◆ Goal ◆
Output the lines as a Markdown table with columns "No." and "Line", starting with the line containing "This screenshot has height=868, width=1391." and continuing through the line containing "(x=295, y=340)". Number the rows in order and omit any blank lines.

[Target position lines]
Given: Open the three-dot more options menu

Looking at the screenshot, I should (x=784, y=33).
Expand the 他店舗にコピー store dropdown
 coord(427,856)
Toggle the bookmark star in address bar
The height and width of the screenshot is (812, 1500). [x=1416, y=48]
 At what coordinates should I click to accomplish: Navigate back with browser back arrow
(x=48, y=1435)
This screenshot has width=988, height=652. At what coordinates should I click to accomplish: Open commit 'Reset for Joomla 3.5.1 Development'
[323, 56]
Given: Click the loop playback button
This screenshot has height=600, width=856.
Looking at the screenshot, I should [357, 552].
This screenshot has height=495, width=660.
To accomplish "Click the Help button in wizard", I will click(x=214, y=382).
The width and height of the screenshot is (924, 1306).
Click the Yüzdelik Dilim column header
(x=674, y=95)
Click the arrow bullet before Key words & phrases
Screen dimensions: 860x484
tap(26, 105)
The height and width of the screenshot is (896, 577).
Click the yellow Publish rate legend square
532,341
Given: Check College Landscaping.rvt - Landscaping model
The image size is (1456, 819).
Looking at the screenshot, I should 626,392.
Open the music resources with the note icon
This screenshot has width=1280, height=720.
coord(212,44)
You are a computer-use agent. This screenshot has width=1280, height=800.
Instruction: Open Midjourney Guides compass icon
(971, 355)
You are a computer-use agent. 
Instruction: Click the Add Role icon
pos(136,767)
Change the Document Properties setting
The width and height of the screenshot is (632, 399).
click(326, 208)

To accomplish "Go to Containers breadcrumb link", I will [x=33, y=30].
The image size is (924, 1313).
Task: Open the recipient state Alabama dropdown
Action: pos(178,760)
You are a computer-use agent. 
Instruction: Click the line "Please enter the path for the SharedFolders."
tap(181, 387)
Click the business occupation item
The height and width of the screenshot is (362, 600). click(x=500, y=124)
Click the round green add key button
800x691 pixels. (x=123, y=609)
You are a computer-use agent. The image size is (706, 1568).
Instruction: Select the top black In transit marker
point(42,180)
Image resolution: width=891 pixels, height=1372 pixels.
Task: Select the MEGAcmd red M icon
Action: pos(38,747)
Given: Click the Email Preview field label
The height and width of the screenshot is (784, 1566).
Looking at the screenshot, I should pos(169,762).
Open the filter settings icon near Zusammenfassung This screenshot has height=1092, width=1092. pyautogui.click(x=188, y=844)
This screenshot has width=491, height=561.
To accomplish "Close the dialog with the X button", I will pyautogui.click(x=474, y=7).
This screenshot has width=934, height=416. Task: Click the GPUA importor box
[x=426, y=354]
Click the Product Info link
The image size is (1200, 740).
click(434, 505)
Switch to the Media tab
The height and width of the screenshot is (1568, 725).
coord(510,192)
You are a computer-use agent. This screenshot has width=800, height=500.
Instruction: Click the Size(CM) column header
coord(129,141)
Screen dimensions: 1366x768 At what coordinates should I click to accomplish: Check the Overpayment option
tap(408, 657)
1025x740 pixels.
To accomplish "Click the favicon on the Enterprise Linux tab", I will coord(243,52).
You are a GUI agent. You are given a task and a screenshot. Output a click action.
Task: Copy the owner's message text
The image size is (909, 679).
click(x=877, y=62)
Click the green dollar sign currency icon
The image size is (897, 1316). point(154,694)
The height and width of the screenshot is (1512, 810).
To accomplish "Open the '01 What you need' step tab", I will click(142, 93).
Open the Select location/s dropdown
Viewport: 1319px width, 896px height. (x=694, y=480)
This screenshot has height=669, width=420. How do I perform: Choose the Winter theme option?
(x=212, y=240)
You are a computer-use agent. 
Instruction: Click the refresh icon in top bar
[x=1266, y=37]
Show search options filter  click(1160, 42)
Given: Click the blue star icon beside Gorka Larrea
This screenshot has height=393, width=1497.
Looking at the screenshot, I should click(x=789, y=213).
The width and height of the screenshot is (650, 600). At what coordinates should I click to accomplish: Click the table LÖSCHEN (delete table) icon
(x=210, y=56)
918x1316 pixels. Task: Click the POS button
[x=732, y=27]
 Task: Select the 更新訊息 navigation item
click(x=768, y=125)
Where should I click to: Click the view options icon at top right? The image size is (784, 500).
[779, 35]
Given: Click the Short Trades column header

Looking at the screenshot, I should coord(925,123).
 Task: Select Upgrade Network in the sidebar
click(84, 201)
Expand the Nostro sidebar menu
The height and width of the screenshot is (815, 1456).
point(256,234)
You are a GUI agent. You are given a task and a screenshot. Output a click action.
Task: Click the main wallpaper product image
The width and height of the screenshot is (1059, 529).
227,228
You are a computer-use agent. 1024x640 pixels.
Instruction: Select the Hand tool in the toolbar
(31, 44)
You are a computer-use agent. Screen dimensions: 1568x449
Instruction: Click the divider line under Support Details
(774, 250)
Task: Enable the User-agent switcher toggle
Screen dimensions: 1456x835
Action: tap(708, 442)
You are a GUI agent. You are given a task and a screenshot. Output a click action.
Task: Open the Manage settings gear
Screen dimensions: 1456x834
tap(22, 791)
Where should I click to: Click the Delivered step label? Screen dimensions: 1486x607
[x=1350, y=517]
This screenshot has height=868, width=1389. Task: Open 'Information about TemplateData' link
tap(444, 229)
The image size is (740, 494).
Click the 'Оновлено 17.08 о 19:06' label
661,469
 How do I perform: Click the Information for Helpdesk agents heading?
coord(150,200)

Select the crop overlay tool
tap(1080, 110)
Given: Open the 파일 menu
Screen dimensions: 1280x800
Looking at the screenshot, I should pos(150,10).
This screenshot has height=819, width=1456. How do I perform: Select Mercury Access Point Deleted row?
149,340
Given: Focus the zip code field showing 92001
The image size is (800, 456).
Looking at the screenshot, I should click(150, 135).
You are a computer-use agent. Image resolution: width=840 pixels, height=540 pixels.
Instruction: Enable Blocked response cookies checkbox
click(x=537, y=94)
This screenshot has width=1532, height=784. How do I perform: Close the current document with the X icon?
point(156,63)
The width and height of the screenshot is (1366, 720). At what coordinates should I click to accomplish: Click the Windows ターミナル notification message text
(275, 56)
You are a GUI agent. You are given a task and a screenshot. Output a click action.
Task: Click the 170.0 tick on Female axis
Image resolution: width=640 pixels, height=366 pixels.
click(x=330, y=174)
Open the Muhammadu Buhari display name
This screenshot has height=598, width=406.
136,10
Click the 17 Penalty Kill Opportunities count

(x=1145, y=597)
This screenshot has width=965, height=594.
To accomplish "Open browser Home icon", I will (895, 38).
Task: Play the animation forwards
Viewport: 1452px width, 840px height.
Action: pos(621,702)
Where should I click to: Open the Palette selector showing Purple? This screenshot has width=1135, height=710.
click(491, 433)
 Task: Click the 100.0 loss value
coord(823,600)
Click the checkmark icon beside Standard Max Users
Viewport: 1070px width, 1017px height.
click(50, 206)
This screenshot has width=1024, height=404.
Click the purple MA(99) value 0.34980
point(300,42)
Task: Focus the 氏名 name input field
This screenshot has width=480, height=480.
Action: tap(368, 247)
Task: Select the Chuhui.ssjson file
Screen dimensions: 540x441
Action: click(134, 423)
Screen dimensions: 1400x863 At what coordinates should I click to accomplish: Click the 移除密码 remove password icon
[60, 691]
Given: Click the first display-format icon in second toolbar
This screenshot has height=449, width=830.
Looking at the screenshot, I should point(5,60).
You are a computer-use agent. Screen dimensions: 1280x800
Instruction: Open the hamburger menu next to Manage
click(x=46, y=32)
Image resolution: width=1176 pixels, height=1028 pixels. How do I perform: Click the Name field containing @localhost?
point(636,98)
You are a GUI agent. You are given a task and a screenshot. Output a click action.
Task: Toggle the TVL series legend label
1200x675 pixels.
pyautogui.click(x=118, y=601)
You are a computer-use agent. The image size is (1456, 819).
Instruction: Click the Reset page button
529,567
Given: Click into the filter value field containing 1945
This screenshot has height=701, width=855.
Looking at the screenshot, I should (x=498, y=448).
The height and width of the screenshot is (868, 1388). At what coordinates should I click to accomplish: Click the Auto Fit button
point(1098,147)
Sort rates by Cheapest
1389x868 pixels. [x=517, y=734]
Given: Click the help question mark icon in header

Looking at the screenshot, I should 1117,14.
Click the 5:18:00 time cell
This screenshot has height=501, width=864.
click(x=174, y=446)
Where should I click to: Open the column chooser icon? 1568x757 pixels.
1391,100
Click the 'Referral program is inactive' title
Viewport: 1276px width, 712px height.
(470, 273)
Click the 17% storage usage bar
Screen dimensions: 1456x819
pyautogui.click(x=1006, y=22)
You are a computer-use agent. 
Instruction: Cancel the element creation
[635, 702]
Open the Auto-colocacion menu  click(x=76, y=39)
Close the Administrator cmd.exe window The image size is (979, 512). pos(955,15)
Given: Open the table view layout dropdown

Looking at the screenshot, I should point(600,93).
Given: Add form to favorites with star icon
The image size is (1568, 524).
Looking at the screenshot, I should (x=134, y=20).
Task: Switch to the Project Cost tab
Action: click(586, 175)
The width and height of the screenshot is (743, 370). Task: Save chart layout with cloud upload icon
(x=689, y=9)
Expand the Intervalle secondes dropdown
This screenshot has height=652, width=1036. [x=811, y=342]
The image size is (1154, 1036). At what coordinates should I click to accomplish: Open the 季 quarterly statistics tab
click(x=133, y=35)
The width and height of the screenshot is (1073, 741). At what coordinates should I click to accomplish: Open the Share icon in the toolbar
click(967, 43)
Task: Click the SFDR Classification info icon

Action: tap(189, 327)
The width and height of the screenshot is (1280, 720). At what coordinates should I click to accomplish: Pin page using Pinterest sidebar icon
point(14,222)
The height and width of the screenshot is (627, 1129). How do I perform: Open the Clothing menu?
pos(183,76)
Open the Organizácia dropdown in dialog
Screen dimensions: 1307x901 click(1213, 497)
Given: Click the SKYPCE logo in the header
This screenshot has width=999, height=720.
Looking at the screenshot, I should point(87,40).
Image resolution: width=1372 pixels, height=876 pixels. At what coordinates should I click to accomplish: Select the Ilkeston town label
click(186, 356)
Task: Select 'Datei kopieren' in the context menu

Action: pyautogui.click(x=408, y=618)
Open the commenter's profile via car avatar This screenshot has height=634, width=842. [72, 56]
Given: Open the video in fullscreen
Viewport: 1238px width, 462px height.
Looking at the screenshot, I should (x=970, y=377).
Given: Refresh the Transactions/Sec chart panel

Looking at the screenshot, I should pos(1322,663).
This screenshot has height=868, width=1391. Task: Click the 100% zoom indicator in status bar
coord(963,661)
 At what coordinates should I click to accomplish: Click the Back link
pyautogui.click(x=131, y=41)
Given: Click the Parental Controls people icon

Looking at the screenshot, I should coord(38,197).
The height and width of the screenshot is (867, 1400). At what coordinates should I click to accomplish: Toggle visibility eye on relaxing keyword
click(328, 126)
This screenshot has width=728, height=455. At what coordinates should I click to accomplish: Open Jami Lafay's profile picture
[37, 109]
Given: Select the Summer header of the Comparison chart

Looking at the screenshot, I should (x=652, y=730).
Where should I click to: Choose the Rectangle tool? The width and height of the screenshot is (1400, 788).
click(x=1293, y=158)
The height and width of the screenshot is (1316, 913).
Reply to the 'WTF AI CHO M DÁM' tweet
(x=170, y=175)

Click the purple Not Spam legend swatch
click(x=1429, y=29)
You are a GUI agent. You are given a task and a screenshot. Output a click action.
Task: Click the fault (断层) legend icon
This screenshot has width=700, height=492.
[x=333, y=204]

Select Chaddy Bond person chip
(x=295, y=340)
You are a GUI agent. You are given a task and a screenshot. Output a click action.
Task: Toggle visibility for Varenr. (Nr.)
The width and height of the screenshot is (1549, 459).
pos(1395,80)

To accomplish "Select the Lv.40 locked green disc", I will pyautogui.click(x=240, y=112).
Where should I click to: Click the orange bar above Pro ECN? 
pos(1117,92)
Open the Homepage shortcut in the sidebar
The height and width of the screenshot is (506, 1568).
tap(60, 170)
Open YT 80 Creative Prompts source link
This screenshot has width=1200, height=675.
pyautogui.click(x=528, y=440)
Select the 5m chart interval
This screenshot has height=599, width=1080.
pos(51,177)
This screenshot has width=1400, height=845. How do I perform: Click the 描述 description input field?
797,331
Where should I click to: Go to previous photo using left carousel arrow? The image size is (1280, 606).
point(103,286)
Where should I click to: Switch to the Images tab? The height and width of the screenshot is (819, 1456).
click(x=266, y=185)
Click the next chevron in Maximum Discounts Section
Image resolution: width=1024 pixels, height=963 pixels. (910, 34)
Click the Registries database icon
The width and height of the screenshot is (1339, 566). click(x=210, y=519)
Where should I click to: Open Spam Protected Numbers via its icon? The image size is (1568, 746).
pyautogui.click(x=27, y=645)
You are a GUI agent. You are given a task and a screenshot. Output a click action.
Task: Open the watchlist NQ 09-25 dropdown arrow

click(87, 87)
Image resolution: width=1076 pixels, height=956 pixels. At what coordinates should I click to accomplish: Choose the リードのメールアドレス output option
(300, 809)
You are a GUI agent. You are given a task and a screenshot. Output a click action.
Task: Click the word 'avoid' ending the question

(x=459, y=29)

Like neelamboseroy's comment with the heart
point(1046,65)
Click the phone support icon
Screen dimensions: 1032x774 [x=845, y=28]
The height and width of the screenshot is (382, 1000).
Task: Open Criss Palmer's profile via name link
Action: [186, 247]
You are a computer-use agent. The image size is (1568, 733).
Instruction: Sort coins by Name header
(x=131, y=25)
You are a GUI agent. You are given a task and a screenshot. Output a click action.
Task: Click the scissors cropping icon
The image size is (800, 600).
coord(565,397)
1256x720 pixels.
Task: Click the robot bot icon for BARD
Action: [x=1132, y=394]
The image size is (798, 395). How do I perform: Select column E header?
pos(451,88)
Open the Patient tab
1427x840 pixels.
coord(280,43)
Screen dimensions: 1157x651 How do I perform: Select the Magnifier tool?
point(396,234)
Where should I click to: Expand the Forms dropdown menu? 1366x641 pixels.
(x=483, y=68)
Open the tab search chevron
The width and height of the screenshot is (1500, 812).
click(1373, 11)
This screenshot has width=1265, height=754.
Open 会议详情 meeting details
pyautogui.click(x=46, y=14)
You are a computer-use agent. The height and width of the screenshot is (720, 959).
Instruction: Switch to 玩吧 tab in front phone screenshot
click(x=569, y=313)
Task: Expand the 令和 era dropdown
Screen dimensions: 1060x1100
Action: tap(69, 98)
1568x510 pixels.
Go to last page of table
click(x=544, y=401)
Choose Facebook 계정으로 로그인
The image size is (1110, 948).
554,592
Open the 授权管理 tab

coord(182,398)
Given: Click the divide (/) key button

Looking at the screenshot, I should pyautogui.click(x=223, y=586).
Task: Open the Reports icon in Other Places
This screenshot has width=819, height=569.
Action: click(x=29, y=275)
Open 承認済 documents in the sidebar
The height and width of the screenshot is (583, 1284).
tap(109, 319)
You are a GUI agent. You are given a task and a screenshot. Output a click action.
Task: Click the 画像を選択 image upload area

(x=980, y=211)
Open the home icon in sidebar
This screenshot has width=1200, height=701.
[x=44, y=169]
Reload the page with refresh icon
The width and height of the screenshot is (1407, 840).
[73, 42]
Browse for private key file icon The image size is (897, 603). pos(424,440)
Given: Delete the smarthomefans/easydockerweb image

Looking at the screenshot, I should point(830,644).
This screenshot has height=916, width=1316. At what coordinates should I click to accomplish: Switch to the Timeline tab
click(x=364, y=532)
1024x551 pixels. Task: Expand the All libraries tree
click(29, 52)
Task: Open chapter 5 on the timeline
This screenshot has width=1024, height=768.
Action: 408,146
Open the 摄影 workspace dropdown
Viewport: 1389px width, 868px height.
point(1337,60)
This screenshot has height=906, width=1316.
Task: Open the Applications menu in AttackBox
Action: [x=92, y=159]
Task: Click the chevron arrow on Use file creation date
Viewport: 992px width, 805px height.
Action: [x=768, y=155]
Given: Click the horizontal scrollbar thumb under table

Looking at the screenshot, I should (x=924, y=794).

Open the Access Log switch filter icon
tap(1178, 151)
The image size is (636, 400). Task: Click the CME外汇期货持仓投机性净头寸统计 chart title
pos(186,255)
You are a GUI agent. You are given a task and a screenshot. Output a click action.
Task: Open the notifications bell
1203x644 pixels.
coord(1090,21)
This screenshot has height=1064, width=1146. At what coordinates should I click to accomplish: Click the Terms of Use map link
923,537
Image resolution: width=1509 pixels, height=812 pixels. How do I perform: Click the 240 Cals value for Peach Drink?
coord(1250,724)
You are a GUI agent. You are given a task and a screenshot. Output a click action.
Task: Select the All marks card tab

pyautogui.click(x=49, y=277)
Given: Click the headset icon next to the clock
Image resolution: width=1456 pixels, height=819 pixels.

◆ Finished answer ◆
| No. | Line |
|---|---|
| 1 | This screenshot has height=868, width=1391. Task: Click the 100% zoom indicator in status bar |
| 2 | coord(963,661) |
| 3 |  At what coordinates should I click to accomplish: Click the Back link |
| 4 | pyautogui.click(x=131, y=41) |
| 5 | Given: Click the Parental Controls people icon |
| 6 | Looking at the screenshot, I should coord(38,197). |
| 7 | The height and width of the screenshot is (867, 1400). At what coordinates should I click to accomplish: Toggle visibility eye on relaxing keyword |
| 8 | click(328, 126) |
| 9 | This screenshot has width=728, height=455. At what coordinates should I click to accomplish: Open Jami Lafay's profile picture |
| 10 | [37, 109] |
| 11 | Given: Select the Summer header of the Comparison chart |
| 12 | Looking at the screenshot, I should (x=652, y=730). |
| 13 | Where should I click to: Choose the Rectangle tool? The width and height of the screenshot is (1400, 788). |
| 14 | click(x=1293, y=158) |
| 15 | The height and width of the screenshot is (1316, 913). |
| 16 | Reply to the 'WTF AI CHO M DÁM' tweet |
| 17 | (x=170, y=175) |
| 18 | Click the purple Not Spam legend swatch |
| 19 | click(x=1429, y=29) |
| 20 | You are a GUI agent. You are given a task and a screenshot. Output a click action. |
| 21 | Task: Click the fault (断层) legend icon |
| 22 | This screenshot has width=700, height=492. |
| 23 | [x=333, y=204] |
| 24 | Select Chaddy Bond person chip |
| 25 | (x=295, y=340) |